Con l'odierno arresto, la Cassazione conferma la regola per cui, in virtù del rapporto organico che lega una società al suo legale rappresentante, la conoscenza che questi abbia o possa avere della corrispondenza diretta alla società equivale giuridicamente alla conoscenza da parte dell'ente medesimo.
Ciò in quanto l'amministratore di una società ha pieno e libero accesso alla corrispondenza che viene recapitata nella sede sociale e, quindi, anche quando risulti egli stesso il destinatario dell'atto è comunque legittimato ad aprirla (eventualmente, previo ritiro della stessa presso l'ufficio postale ove si trovi in giacenza) e a prendere cognizione del suo contenuto, ancorché gli atti ricevuti riguardino la società da lui rappresentata.

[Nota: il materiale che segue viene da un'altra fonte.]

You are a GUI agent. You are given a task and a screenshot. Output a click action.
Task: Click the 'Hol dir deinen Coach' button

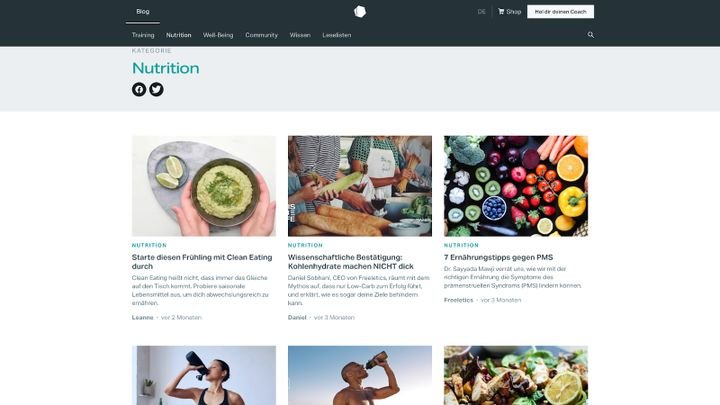560,11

In definitiva, la circostanza che, a seguito del mancato recapito di un atto tributario inviato per raccomandata a una società presso la sua sede, l'avviso di giacenza dell'atto stesso presso l'ufficio postale (anch'esso inviato nella sede dell'ente destinatario) sia indirizzato al legale rappresentante della stessa piuttosto che alla società, non determina nullità della notifica, né ai sensi del primo comma dell'articolo 156 cpc, in mancanza di espressa comminatoria di legge, né ai sensi del terzo comma della stessa disposizione - che stabilisce che la nullità di un atto "non può mai essere pronunciata, se l'atto ha raggiunto lo scopo a cui è destinato" - non trattandosi di carenza di un requisito formale indispensabile per il raggiungimento dello scopo della notifica.